Estamos na reta final do governo Bolsonaro. O Brasil de Lula terá de conviver com imensos desafios. No campo econômico, esse governo deixa, conforme estudo feito pela FGV, uma herança maldita de R$ 430 bilhões, fruto do descalabro fiscal promovido em busca da reeleição, valor esse que significa 4,2% do PIB brasileiro.

O problema fiscal inclui o furo no teto de gastos, perdas de arrecadação, custos financeiros e riscos agravados por ações consideradas populistas. Mas a nossa preocupação não se restringe apenas ao aspecto econômico. Nos quatro anos do atual governo, muitas feridas foram abertas e, precisaremos de paciência para curá-las.

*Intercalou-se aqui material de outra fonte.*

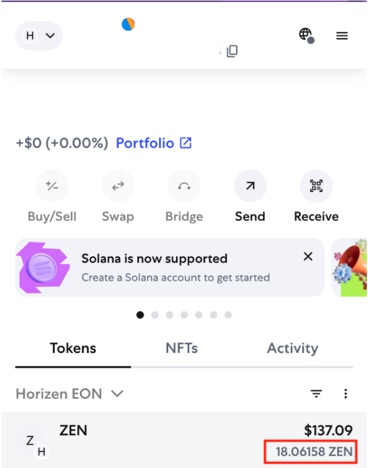
Task: Open the Activity tab
Action: [292, 348]
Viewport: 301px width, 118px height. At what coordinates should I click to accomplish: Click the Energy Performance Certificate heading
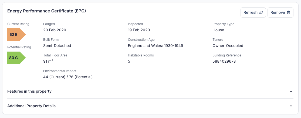tap(46, 11)
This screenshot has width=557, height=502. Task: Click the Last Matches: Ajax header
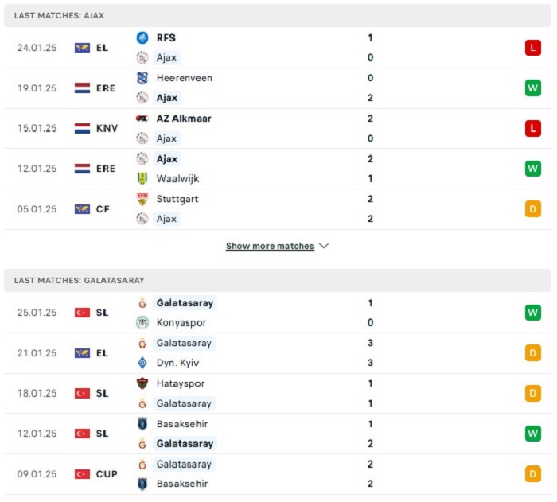click(60, 15)
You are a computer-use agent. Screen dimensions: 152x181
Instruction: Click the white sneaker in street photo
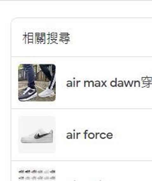[47, 93]

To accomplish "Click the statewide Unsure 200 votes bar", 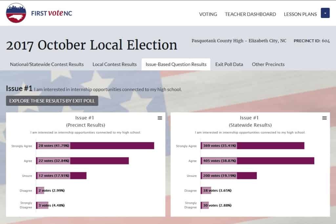I will coord(229,175).
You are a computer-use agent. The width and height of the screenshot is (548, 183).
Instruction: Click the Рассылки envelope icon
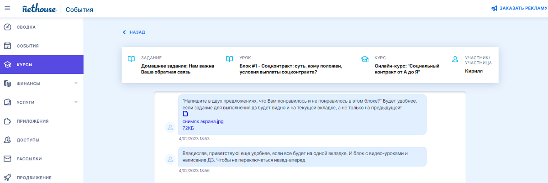point(7,158)
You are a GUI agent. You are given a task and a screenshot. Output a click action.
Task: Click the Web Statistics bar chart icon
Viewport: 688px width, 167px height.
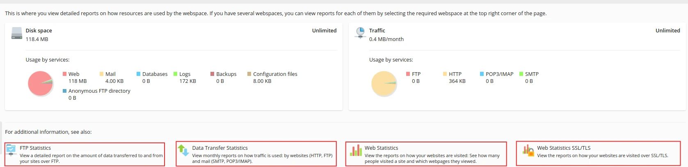356,150
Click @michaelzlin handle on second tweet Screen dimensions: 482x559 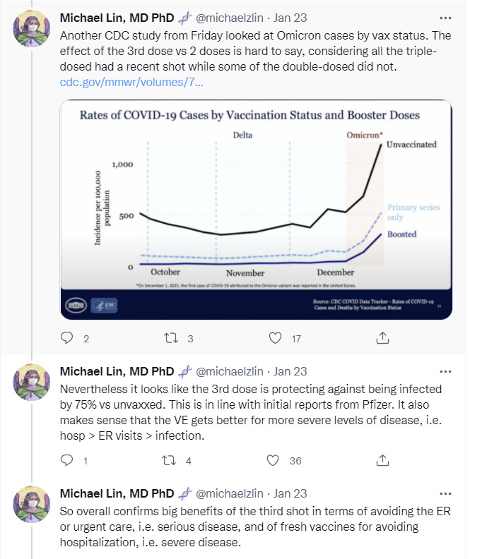(x=230, y=371)
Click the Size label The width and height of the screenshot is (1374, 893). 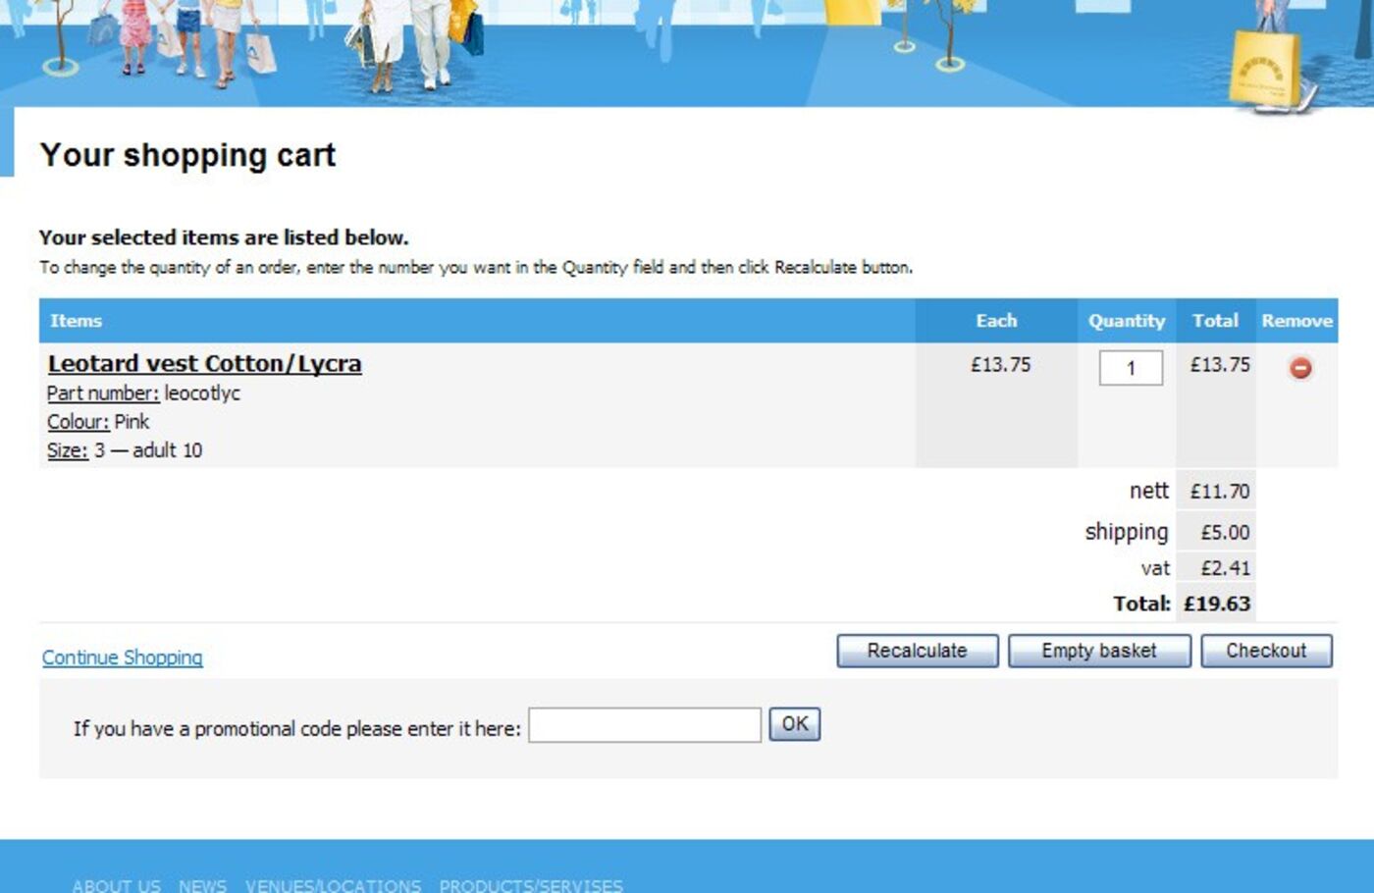pyautogui.click(x=67, y=450)
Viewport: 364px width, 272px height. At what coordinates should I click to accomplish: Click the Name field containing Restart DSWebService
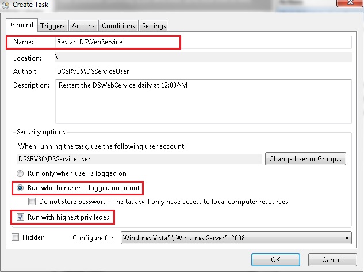[202, 42]
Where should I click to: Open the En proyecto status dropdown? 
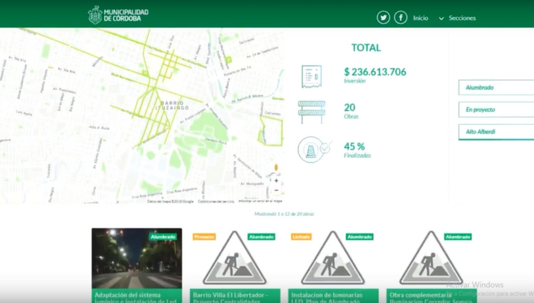click(x=496, y=110)
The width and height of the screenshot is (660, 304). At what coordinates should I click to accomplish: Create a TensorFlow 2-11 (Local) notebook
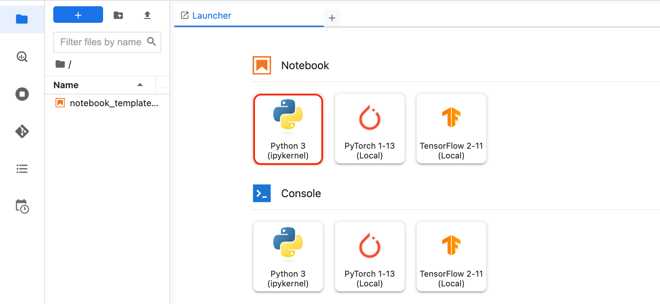coord(451,129)
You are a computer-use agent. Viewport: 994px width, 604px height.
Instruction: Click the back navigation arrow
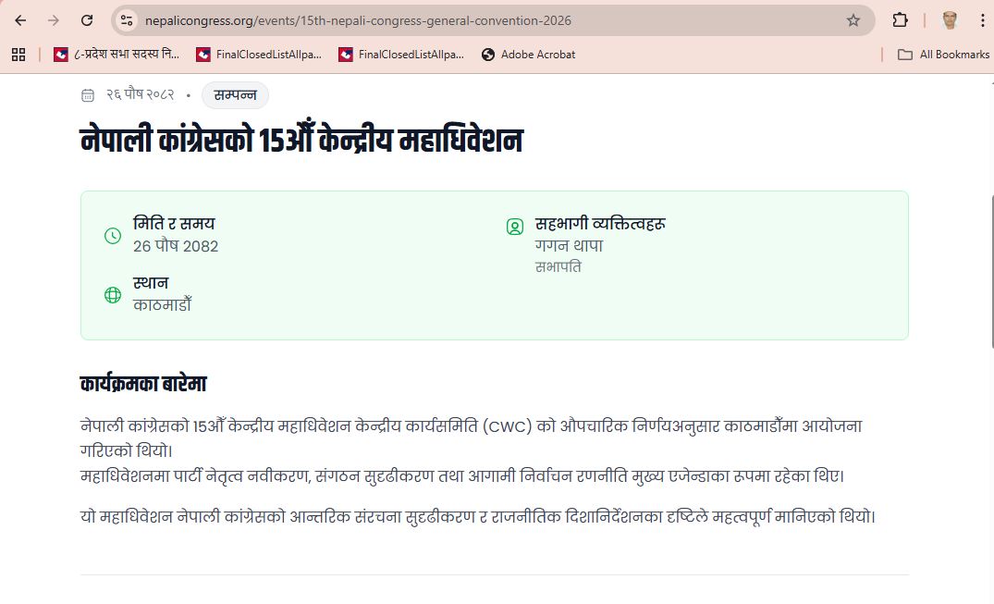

Herdamos um país com um famigerado "orçamento secreto" que sangrou recursos públicos na compra de apoio de parlamentares. A novidade que começou em 2020, veio acompanhada de indícios de corrupção em gastos para aquisição de tratores, construção de escolas e exames médicos.

O Brasil vai ser entregue ao próximo presidente com um conjunto de informações sonegadas e acobertadas pela excrescência dos sigilos de 100 anos. Carteira de vacinação do presidente, visitas a Michelle, ficha do Queiroz e acesso de filhos do presidente ao Planalto são informações que estão sob sigilo.

Nas relações sociais, temos vários exemplos que indicam que a sociedade está gravemente doente. Conversas mantidas em um grupo de whatsapp por adolescentes de um colégio particular de Curitiba continham frases como: "quem vai ser o herói que vai matar o Lula"; "a 12 do meu pai chegou sexta-feira"; "vou atirar em feminista".

Em MG, um PM reformado agrediu uma criança de 7 anos após o menino dizer "Lula lá". Na cidade de São Paulo, a deputada Carla Zambelli e assessores, com armas em punho, perseguiram um homem negro.

Herdamos um país que voltou ao mapa da fome, e contaminado pelo negacionismo e pelas fake news. Um país onde a democracia é constantemente agredida e a ciência é contestada por uma legião de desinformados. Vamos ter que trabalhar muito para recuperar tudo o que foi perdido ou destruído.

Afonso Pola é sociólogo e professor.